Studies on formulation development and evaluation of tolnaftate-loaded glycerosomes
Yasmin Begum Mohammed, Ali Alqahtani, S. Mohana Lakshmi, K Gnanaprakash, CT Kumarappan
Abstract
Purpose The aim was to formulate and evaluate glycerosomes as novel carrier for dermal (trans) drug delivery systems (tDDDS).Methods Tolnaftate Loaded Glycerosomes were prepared by thin film hydration technique. The thin-film was hydrated using aqueous solution of glycerol (30 %v/v) against liposomes as control and were characterized.Results Glycerosome formulations were sphere-shaped with a mean diameter of 165.5 nm and narrow size distribution (P.I: 0.744). Zeta potential was –22.8mv indicating good stability.

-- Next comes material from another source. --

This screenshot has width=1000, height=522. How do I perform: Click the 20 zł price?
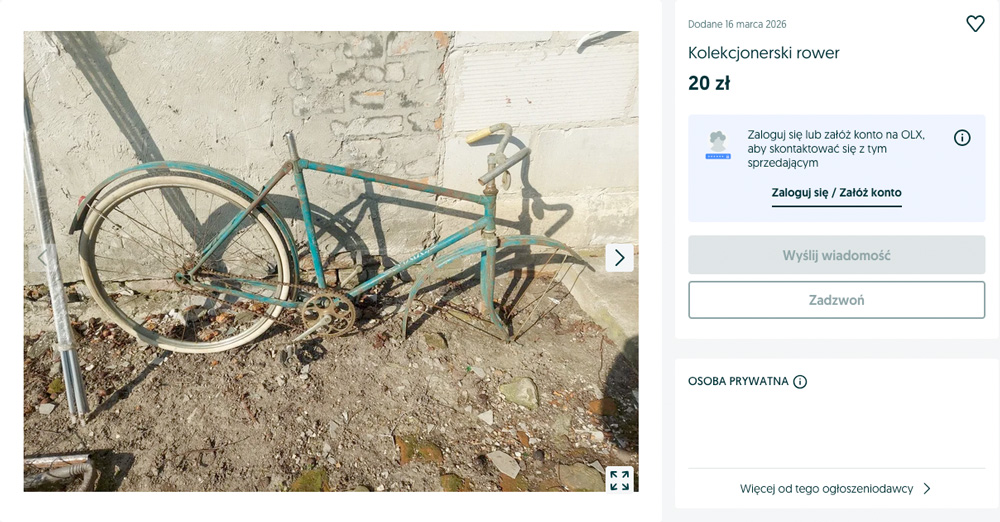pos(709,84)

Tolnaftate loading capacity was found to be between 17.5±0.56 % and 91.32±0.57%. In-vitro permeation experiments showed an improved skin deposition and permeation of tolnaftate (5mg) when 30% glycerol, DSPC (100mg), cholesterol (25mg) content were used. Ex-vivo skin penetration studies showed an improved drug release than conventional liposomes and drug suspension. Skin irritancy studies on guinea pig showed no signs of toxicity.Conclusion Glycerosomes must be an ideal novel transdermal drug delivery system for the effective delivery of tolnaftate.